Inheritance of Internode Length in an Interspecific Cross Cucurbita pepo x C. moschata

Cucurbit Genetics Cooperative Report 9:91-92 (article 28) 1986

Kwak, S.N. and J. Fujieda
University Farm, Faculty of Agriculture, Kyushu University, Kasuyamachi, Fukuoa, Japan.

We inherited a breeding program for combining the good flesh quality of C. moschata with the bush plant habit of C. pepo. Under a plastic-film house, bush plants have several advantages such as high-planting density, reduced shading effects and decreased labor. However, there is no germplasm for bush plant habit in C. moschata. Shifress (3) observed that in the F2 population of C. pepo, the segregation ratio of bush plants to vine plants was 3:1 in the early growth season, but 1:3 in the late season. He attributed this growth habit to the developmental reversal of dominance. Denna and Munger (1) observed a similar phenomenon in C. maxima, and reported that in C. pepo the bush gene is dominant to the vine gene during early growth and incompletely dominant during later growth. Zack and Loy (4) reported that the developmental reversal of dominance can be interpreted as a physiological response rather than a reversal of allelic dominance.

A bush-type C. pepo cv. Zucchini was crossed with a vine-type C. moschata cv. PM 143. PM 143 is a line selected from C. pepo x C. moschata and shows similar characteristics to C. moschata in morphology and interspecific-cross ability (2). Therefore, we temporarily classify ‘PM 143’ as C. moschata. The cross ‘Zucchini’ x ‘PM 143’ produced a few seeds with a folly developed embryo. The F1 plants showed partially self-fertility so we could raise 23 mature plants. The parents, F1 and F2 populations were grown in a plastic-film house and the internode length was measured.

Mean length of sequential internodes of ‘Zucchini’ (bush), ‘PM 143’ (vine), and ‘F1 Zucchini x PM 143’ are presented in Figure 1. All three accessions showed a generally increased internode length although differing in length. In the F1, the first 5 internode lengths were similar to those in the bush parent ‘Zucchini’ and the internode, internode lengths of the F1 was longer than those of the vine parent ‘PM 143’. These results are similar to developmental reversal of dominance reported by other workers (1, 3).

A histogram showing the distribution of plant height to the 20th node for parental and filial accessions is presented in Figure 2. The distribution of F1 skewed toward that of the vine parent ‘PM 143’. In F2, a wide distribution with transgressive segregants (longer than 200 cm) was obtained in the plant height to the 20th node. The long internodes of F 1 plants and transgressive plants in F2 may be due to non-allelism or a major gene plus a few modifiers in C. pepo and C. moschata, or the possible influence of hybrid vigor. In the F2 population, plants displaying the bush-type habit were recovered.

These results indicate that it is possible to obtain a bush-type C moschata. Further studies are under progress for investigating detail inheritance mode of growth habit using BC, F1, F2 and F3 populations.

Literature Cited

1. Denna, D.W. and H.M. Munger. 1963. Morphology of the bush and vine habits and the allelism of the bush genes in Cucurbita maxima and C. pepo squash. Proc. Amer. Soc. Hort. Sci. 82:370-377.
2. Kwak, S.N. and K. Fujieda. 1985. Pollen tube growth and embryo development in interspecific crosses of Cucurbita. J. Fac. Agri., Kyushu Univ. (Japan). 30:1-8.
3. Shifriss, O. 1947. Developmental reversal of dominance in Cucurbita pepo. Proc, Amer. Soc. Hort. Sci. 50:330-346.
4. Zack, C.D. and J.B. Loy. 1979. The effect of light and fruit development on internode length in Cucurbita maxima squash. CGC Report 2:40-41.

[Pixel coordinate grounding data]

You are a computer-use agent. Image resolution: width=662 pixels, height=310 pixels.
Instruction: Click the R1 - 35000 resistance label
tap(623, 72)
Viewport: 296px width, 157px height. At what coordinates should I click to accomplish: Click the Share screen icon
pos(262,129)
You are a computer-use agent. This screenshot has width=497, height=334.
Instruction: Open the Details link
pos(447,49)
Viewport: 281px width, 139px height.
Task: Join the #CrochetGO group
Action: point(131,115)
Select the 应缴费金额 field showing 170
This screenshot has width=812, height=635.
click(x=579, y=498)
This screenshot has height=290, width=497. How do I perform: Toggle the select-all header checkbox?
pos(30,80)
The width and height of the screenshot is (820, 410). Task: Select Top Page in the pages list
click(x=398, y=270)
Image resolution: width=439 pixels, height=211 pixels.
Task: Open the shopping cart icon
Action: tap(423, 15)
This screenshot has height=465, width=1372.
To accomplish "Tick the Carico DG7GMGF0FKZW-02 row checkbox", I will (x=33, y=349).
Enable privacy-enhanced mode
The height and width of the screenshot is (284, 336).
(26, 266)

...

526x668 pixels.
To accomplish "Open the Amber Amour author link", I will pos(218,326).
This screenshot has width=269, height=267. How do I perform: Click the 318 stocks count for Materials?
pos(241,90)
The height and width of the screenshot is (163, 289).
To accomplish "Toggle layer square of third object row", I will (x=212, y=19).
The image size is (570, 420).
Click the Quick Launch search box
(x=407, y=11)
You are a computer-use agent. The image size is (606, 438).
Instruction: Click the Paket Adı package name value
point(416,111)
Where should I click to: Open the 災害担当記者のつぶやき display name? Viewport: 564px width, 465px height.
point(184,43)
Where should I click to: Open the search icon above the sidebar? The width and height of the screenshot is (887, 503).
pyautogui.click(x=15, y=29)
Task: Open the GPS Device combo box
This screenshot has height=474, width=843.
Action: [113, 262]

**Prompt:**
In the report on internode length in the Cucurbita cross, why is 'PM 143' temporarily classified as C. moschata?

**Output of the task:**
'PM 143' is a line selected from C. pepo x C. moschata. It shows characteristics similar to C. moschata in morphology and in interspecific-cross ability.